**Written problem:** Reproduce each of the following entries verbatim, keeping every line in its original order.

-- BEGIN Supplied records --

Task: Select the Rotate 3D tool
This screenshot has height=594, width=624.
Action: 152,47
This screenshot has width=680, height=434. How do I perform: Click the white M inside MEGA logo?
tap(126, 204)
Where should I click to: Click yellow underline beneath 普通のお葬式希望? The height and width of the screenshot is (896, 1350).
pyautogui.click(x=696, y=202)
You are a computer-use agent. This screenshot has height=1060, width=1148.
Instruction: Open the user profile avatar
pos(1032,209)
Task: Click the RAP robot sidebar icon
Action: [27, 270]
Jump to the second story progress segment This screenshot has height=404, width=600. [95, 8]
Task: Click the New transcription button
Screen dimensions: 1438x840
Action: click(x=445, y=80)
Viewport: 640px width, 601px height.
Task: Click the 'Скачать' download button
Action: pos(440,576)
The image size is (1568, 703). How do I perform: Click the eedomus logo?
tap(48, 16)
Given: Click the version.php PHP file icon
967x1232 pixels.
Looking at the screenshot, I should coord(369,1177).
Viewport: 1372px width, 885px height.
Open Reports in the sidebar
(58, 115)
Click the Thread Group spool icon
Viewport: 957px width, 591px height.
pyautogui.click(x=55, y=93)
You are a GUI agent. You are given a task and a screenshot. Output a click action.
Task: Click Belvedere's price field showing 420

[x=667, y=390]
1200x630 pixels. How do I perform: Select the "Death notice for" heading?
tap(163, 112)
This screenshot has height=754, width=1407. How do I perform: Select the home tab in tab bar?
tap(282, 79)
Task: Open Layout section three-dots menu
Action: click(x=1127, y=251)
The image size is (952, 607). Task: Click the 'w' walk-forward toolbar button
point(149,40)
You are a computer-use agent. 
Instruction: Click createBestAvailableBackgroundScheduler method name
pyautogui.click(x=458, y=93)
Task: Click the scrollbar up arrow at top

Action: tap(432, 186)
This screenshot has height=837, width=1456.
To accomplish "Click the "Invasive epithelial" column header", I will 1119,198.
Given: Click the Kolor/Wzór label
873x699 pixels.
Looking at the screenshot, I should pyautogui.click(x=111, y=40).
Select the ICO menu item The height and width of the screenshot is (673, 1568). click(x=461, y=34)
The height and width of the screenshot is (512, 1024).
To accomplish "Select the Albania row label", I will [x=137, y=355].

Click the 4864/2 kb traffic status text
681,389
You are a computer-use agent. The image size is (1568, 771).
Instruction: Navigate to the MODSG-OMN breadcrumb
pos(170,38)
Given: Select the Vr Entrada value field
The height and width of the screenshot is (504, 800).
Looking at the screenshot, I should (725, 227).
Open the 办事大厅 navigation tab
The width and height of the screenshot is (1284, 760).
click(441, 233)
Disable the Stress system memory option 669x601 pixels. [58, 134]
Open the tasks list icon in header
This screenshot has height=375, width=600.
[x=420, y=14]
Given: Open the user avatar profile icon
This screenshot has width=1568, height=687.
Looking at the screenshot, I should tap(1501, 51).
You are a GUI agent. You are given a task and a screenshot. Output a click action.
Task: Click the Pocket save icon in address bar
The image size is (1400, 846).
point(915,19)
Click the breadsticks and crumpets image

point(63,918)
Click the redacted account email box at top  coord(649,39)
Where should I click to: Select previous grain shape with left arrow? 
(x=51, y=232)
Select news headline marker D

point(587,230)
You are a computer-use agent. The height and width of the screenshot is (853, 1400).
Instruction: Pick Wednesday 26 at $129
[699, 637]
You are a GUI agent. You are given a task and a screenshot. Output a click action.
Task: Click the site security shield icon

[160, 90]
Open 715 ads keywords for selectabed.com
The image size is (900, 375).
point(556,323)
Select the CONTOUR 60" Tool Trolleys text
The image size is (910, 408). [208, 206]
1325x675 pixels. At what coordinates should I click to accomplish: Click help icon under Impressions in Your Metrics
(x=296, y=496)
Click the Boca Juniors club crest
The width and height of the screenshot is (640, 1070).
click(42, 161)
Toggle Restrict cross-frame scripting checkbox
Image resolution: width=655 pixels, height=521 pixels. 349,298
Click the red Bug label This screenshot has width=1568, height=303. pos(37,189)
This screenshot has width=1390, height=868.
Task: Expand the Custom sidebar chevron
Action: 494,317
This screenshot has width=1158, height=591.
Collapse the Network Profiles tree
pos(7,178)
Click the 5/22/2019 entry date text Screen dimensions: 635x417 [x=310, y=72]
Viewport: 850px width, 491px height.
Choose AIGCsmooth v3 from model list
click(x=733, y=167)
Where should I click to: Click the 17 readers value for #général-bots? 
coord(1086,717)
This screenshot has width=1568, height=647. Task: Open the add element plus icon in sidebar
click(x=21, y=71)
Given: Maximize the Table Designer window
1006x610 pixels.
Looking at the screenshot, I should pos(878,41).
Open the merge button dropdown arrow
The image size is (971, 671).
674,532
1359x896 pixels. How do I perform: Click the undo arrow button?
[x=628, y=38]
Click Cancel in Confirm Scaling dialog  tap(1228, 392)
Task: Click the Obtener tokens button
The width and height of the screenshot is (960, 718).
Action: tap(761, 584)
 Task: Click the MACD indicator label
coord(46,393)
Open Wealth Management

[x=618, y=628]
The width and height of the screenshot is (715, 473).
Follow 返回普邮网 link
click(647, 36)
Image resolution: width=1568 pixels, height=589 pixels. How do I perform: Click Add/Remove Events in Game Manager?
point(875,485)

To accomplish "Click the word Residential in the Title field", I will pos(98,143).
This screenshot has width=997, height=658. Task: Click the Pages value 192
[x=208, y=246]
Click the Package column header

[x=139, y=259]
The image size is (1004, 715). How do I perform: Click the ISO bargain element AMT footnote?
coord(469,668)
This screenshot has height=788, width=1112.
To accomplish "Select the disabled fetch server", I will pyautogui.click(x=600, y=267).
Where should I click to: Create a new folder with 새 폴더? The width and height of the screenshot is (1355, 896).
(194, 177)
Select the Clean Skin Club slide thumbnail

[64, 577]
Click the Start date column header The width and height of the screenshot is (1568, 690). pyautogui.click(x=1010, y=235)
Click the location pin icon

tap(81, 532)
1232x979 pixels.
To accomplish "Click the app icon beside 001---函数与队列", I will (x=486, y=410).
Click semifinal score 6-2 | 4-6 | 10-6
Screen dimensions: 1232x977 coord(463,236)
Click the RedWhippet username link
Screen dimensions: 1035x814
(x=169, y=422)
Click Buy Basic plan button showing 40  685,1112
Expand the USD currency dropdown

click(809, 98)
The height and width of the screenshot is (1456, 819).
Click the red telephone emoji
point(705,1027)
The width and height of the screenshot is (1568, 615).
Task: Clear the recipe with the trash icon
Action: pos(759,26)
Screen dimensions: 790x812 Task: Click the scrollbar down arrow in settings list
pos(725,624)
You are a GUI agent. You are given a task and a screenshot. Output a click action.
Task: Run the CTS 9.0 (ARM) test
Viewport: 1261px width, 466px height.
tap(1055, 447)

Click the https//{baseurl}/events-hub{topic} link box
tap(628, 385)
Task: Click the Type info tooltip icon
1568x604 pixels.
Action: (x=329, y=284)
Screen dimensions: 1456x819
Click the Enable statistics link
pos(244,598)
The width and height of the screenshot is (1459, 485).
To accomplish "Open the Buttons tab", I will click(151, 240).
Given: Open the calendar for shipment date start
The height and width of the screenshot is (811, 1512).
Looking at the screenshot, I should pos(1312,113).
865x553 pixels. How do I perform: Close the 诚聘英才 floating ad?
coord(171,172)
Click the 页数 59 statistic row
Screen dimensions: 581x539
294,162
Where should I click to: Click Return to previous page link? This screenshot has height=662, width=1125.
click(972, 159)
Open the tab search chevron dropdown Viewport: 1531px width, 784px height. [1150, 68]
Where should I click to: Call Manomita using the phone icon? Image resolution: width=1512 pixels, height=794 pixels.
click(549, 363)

-- END Supplied records --

**Solution below:**
Task: Select the Rotate 3D tool
This screenshot has height=594, width=624.
Action: 152,47
This screenshot has width=680, height=434. How do I perform: Click the white M inside MEGA logo?
tap(126, 204)
Where should I click to: Click yellow underline beneath 普通のお葬式希望? The height and width of the screenshot is (896, 1350).
pyautogui.click(x=696, y=202)
You are a computer-use agent. This screenshot has height=1060, width=1148.
Instruction: Open the user profile avatar
pos(1032,209)
Task: Click the RAP robot sidebar icon
Action: [27, 270]
Jump to the second story progress segment This screenshot has height=404, width=600. [95, 8]
Task: Click the New transcription button
Screen dimensions: 1438x840
Action: click(x=445, y=80)
Viewport: 640px width, 601px height.
Task: Click the 'Скачать' download button
Action: pos(440,576)
The image size is (1568, 703). How do I perform: Click the eedomus logo?
tap(48, 16)
Given: Click the version.php PHP file icon
967x1232 pixels.
Looking at the screenshot, I should coord(369,1177).
Viewport: 1372px width, 885px height.
Open Reports in the sidebar
(58, 115)
Click the Thread Group spool icon
Viewport: 957px width, 591px height.
pyautogui.click(x=55, y=93)
You are a GUI agent. You are given a task and a screenshot. Output a click action.
Task: Click Belvedere's price field showing 420

[x=667, y=390]
1200x630 pixels. How do I perform: Select the "Death notice for" heading?
tap(163, 112)
This screenshot has height=754, width=1407. How do I perform: Select the home tab in tab bar?
tap(282, 79)
Task: Open Layout section three-dots menu
Action: click(x=1127, y=251)
The image size is (952, 607). Task: Click the 'w' walk-forward toolbar button
point(149,40)
You are a computer-use agent. 
Instruction: Click createBestAvailableBackgroundScheduler method name
pyautogui.click(x=458, y=93)
Task: Click the scrollbar up arrow at top

Action: tap(432, 186)
This screenshot has height=837, width=1456.
To accomplish "Click the "Invasive epithelial" column header", I will 1119,198.
Given: Click the Kolor/Wzór label
873x699 pixels.
Looking at the screenshot, I should pyautogui.click(x=111, y=40).
Select the ICO menu item The height and width of the screenshot is (673, 1568). click(x=461, y=34)
The height and width of the screenshot is (512, 1024).
To accomplish "Select the Albania row label", I will [x=137, y=355].

Click the 4864/2 kb traffic status text
681,389
You are a computer-use agent. The image size is (1568, 771).
Instruction: Navigate to the MODSG-OMN breadcrumb
pos(170,38)
Given: Select the Vr Entrada value field
The height and width of the screenshot is (504, 800).
Looking at the screenshot, I should (725, 227).
Open the 办事大厅 navigation tab
The width and height of the screenshot is (1284, 760).
click(441, 233)
Disable the Stress system memory option 669x601 pixels. [58, 134]
Open the tasks list icon in header
This screenshot has height=375, width=600.
[x=420, y=14]
Given: Open the user avatar profile icon
This screenshot has width=1568, height=687.
Looking at the screenshot, I should tap(1501, 51).
You are a GUI agent. You are given a task and a screenshot. Output a click action.
Task: Click the Pocket save icon in address bar
The image size is (1400, 846).
point(915,19)
Click the breadsticks and crumpets image

point(63,918)
Click the redacted account email box at top  coord(649,39)
Where should I click to: Select previous grain shape with left arrow? 
(x=51, y=232)
Select news headline marker D

point(587,230)
You are a computer-use agent. The height and width of the screenshot is (853, 1400).
Instruction: Pick Wednesday 26 at $129
[699, 637]
You are a GUI agent. You are given a task and a screenshot. Output a click action.
Task: Click the site security shield icon

[160, 90]
Open 715 ads keywords for selectabed.com
The image size is (900, 375).
point(556,323)
Select the CONTOUR 60" Tool Trolleys text
The image size is (910, 408). [208, 206]
1325x675 pixels. At what coordinates should I click to accomplish: Click help icon under Impressions in Your Metrics
(x=296, y=496)
Click the Boca Juniors club crest
The width and height of the screenshot is (640, 1070).
click(42, 161)
Toggle Restrict cross-frame scripting checkbox
Image resolution: width=655 pixels, height=521 pixels. 349,298
Click the red Bug label This screenshot has width=1568, height=303. pos(37,189)
This screenshot has width=1390, height=868.
Task: Expand the Custom sidebar chevron
Action: 494,317
This screenshot has width=1158, height=591.
Collapse the Network Profiles tree
pos(7,178)
Click the 5/22/2019 entry date text Screen dimensions: 635x417 [x=310, y=72]
Viewport: 850px width, 491px height.
Choose AIGCsmooth v3 from model list
click(x=733, y=167)
Where should I click to: Click the 17 readers value for #général-bots? 
coord(1086,717)
This screenshot has width=1568, height=647. Task: Open the add element plus icon in sidebar
click(x=21, y=71)
Given: Maximize the Table Designer window
1006x610 pixels.
Looking at the screenshot, I should pos(878,41).
Open the merge button dropdown arrow
The image size is (971, 671).
674,532
1359x896 pixels. How do I perform: Click the undo arrow button?
[x=628, y=38]
Click Cancel in Confirm Scaling dialog  tap(1228, 392)
Task: Click the Obtener tokens button
The width and height of the screenshot is (960, 718).
Action: tap(761, 584)
 Task: Click the MACD indicator label
coord(46,393)
Open Wealth Management

[x=618, y=628]
The width and height of the screenshot is (715, 473).
Follow 返回普邮网 link
click(647, 36)
Image resolution: width=1568 pixels, height=589 pixels. How do I perform: Click Add/Remove Events in Game Manager?
point(875,485)

To accomplish "Click the word Residential in the Title field", I will pos(98,143).
This screenshot has width=997, height=658. Task: Click the Pages value 192
[x=208, y=246]
Click the Package column header

[x=139, y=259]
The image size is (1004, 715). How do I perform: Click the ISO bargain element AMT footnote?
coord(469,668)
This screenshot has height=788, width=1112.
To accomplish "Select the disabled fetch server", I will pyautogui.click(x=600, y=267).
Where should I click to: Create a new folder with 새 폴더? The width and height of the screenshot is (1355, 896).
(194, 177)
Select the Clean Skin Club slide thumbnail

[64, 577]
Click the Start date column header The width and height of the screenshot is (1568, 690). pyautogui.click(x=1010, y=235)
Click the location pin icon

tap(81, 532)
1232x979 pixels.
To accomplish "Click the app icon beside 001---函数与队列", I will (x=486, y=410).
Click semifinal score 6-2 | 4-6 | 10-6
Screen dimensions: 1232x977 coord(463,236)
Click the RedWhippet username link
Screen dimensions: 1035x814
(x=169, y=422)
Click Buy Basic plan button showing 40  685,1112
Expand the USD currency dropdown

click(809, 98)
The height and width of the screenshot is (1456, 819).
Click the red telephone emoji
point(705,1027)
The width and height of the screenshot is (1568, 615).
Task: Clear the recipe with the trash icon
Action: pos(759,26)
Screen dimensions: 790x812 Task: Click the scrollbar down arrow in settings list
pos(725,624)
You are a GUI agent. You are given a task and a screenshot. Output a click action.
Task: Run the CTS 9.0 (ARM) test
Viewport: 1261px width, 466px height.
tap(1055, 447)

Click the https//{baseurl}/events-hub{topic} link box
tap(628, 385)
Task: Click the Type info tooltip icon
1568x604 pixels.
Action: (x=329, y=284)
Screen dimensions: 1456x819
Click the Enable statistics link
pos(244,598)
The width and height of the screenshot is (1459, 485).
To accomplish "Open the Buttons tab", I will click(151, 240).
Given: Open the calendar for shipment date start
The height and width of the screenshot is (811, 1512).
Looking at the screenshot, I should pos(1312,113).
865x553 pixels. How do I perform: Close the 诚聘英才 floating ad?
coord(171,172)
Click the 页数 59 statistic row
Screen dimensions: 581x539
294,162
Where should I click to: Click Return to previous page link? This screenshot has height=662, width=1125.
click(972, 159)
Open the tab search chevron dropdown Viewport: 1531px width, 784px height. [1150, 68]
Where should I click to: Call Manomita using the phone icon? Image resolution: width=1512 pixels, height=794 pixels.
click(549, 363)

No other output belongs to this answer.